While this certainly isn’t the only cross-border blockchain project in town, both the team and technology behind Algorand are incredibly impressive. Founded by Turing Award winning cryptographer, Silvio Micali, and headed up by serial entrepreneur, Steve Kokinos, Algorand blends the best of both worlds – business and cryptography – in an industry where many build technology without practical use cases and applications.
The startup also includes many economic experts, researchers, and leading cryptographers such as Massimo Morini, Tal Rabin, and Dan Boneh, who have experience building distributed systems that deliver economically sound and provably secure applications. Notably, it’s Dr. Dan Boneh’s surname that puts the “B” in BLS signatures.
The design decisions that the team made upfront ensure that the Algorand network delivers trustworthy, reliable performance even under a large array of attack vectors. Algorand was designed from the ground up to be Byzantine Fault Tolerant and resilient against Denial-of-Service attacks, network threats, partition attacks, and other attacks on network incentives. This means that the Algorand network will remain safe, secure, and live for users even under attack conditions common to many centralized and decentralized platforms. As the network evolves, the Algorand Foundation has committed to promoting economic equilibrium as well.
On the surface, Algorand and Facebook’s Libra share a lot in common. They both want to decentralize current financial services. They both want to democratize payments in a fair and equitable way. And they both want to enable frictionless, cheaper global transactions using blockchain technology. While both companies share a similar mission, their approach to creating and delivering value is vastly different.
Right now Libra is a collection of whitepapers, expensive non-binding partnerships, and a new programming language called Move for enabling smart contracts. With significant push-back from multiple governments, regulatory agencies, and users of their current platform, Facebook’s Libra faces an uphill battle towards execution.

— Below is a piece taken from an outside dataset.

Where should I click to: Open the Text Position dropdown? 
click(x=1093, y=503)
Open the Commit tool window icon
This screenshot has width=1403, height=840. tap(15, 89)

Building trust takes time. Regaining it after a blunder takes effort and positive change. Facebook has broken its promise to preserve user privacy and security time and time again. Unfortunately, Facebook’s credo of “move fast and break things” doesn’t bode well for reestablishing lost trust. Especially as it moves into financial territory.
Algorand has created a Pure Proof-of-Stake blockchain that empowers qualified frameworks of trust. The elements that make Algorand transactions work are self-contained, self-signing, and publicly verifiable. This means that users can check that 2 + 2 = 4 and that 2 is actually 2 – not some other representation of 2 – without needing to just trust the organization governing their transactions.
Algorand’s software is the source of truth. It is open source, public, and permissionless. Anybody can look under the hood and examine its inner-workings. This sets Algorand apart from Libra in a way that instills user confidence from the start.
As blockchain and distributed ledger technologies continue to evolve, I believe we’ll see trends in decentralized applications develop which reaffirm Algorand as an innovative market leader. In the months and years to come, I believe we’ll see businesses and users prefer public, permissionless protocols governed by transparent non-profits like the Algorand Foundation over private, permissioned protocols made by pay-to-play consortia like the Libra Association. The path to verifiable transactions is bright and lit by transparency by design.
Disclosure: I am an Algorand Ambassador. I do not hold any ALGO tokens.